Dies Natalis

1.6K 145 6
                                    

"Jangan bilang mau memantaskan diri.."gue mencoba menjawab pertanyaan dengan nada bercanda.

"Siapa bilang mau, gue ngerasa gue udah pantas kok.."ujar nya sambil nyengengesan. Ngeselin memang gue baru sadar sekarang.

Gue dan Kang Arka berjalan meninggalkan koridor menuju parkiran. Hujan sudah tidak terlalu deras. Kang Arka memasukan jas hujan ke bagasi motor maticnya. Sementara hoodie hitamnya masih gue pegang.

"Loe pegang dulu ya hoodienya."ujar dia sambil memakai helm dikepalanya.

"Motor gedenya mana Kang?"ujar gue, sambil memeluk erat hoodie hitam miliknya.

"Fauzan pinjem jadi tukeran dulu, ini motor dia."ujarnya sambil menyalakan mesin motor.

Gue baru inget Kang Fauzan kan sobatnya yang dulu pernah ketemu waktu makan diwarung nasi padang. Bisa dibilang Kang Fauzan ini sobat deketnya Kang Arka dijurusan. Memang jadi pemimpin itu gak bisa punya geng, karena harus bisa adil dan masuk kelompok manapun. Jadi wajar aja Kang Arka sekarang terlihat lebih sering sendiri, dulu seringnya bareng Teh Asti. Kok gue baru sadar kalau Kang Arka dan Teh Asti udah jarang bareng lagi.

"Loe gak apa-apa gak pake helm kan pin? Helm putih gue dipinjem sama pacarnya si Ojan."

"Gak masalah kang, lagian kalau pake motor ke Bale Santika deket juga."

Motor matic yang kami tumpangi membelah jalanan basah akibat hujan. Gue mengeratkan tangan gue pada jok belakang agar tidak perlu memeluk orang yang membonceng gue didepan. Sementara hoodie hitam itu sudah gue masukan ke dalam tootebag hitam gue.

Saat memasuki parkiran Bale Santika gue bisa melihat motor hitam besar milik Kang Arka sudah terparkir manis disana. Kami berdua turun dari motor dan berjalan berdampingan memasuki pintu Bale Santika, seorang panitia sudah menyambut kami hangat, dan meminta kami mengisi daftar hadir.

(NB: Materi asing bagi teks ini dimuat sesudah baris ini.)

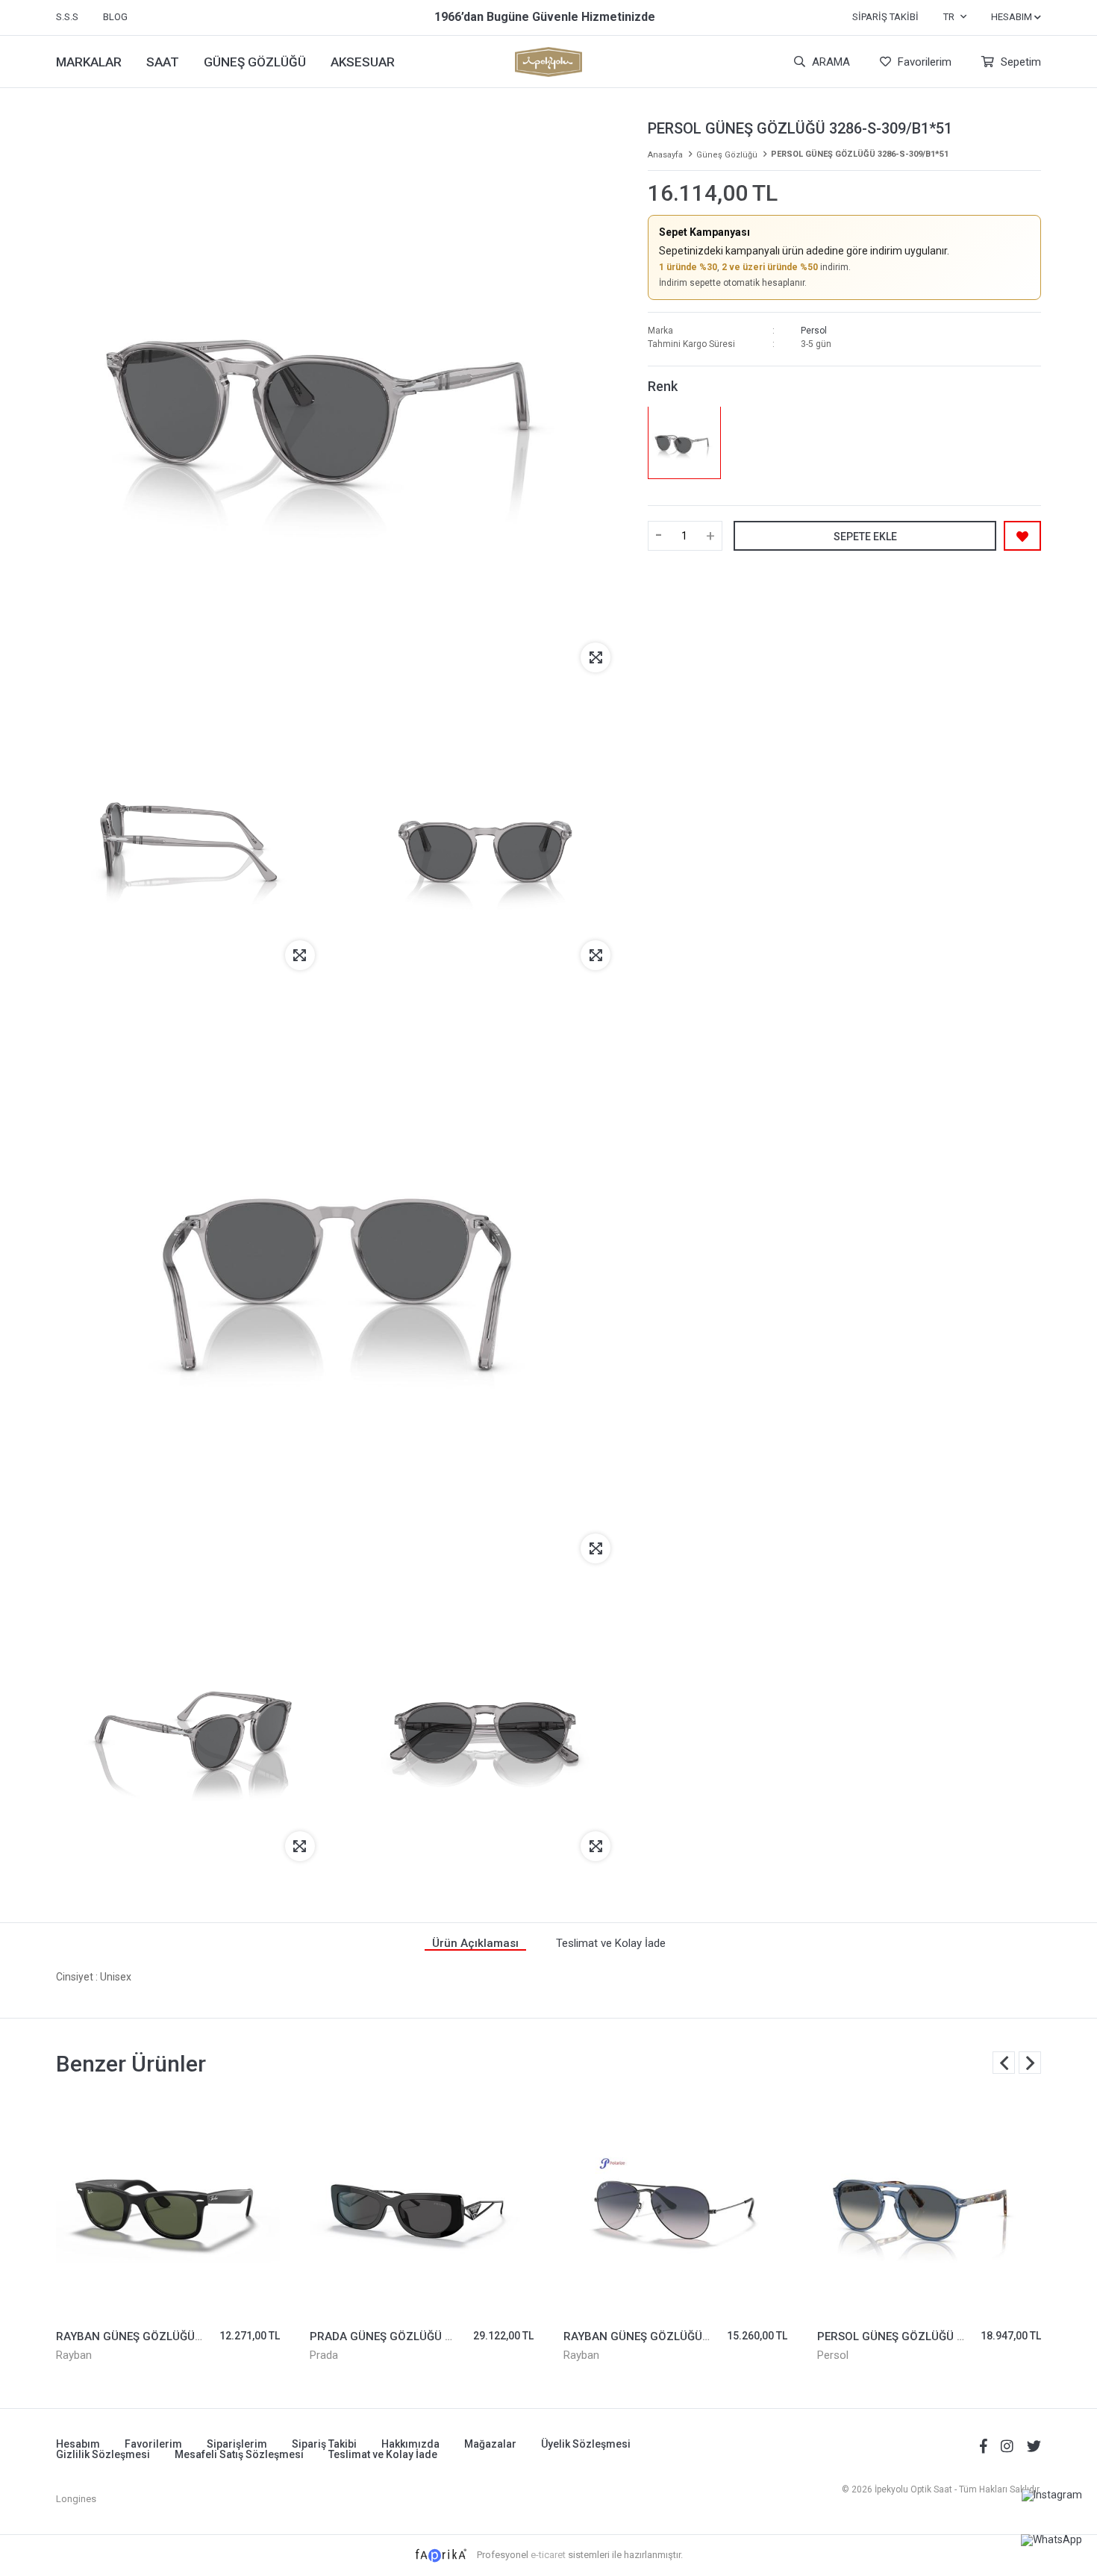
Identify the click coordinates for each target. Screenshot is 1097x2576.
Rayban (74, 2355)
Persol (814, 330)
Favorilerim (923, 62)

Kami masuk kedalam yang sudah dipenuh anak jurusan. Ada stand makanan yang menjual barang danusan, ada juga yang berfoto di foto booth dan banyak yang sudah berkumpul dengan teman dekatnya. Suara musik lumayan memekakan telinga, sehingga saat berbicara harus sedikit berteriak. Lagu korea sedang yang hits sedang ditampilkan, dan dipanggung menampilkan cover dance korea dari angkatan bawah gue.

"Angkatan akang gak full team ya yang dateng?"ujar gue kepadanya.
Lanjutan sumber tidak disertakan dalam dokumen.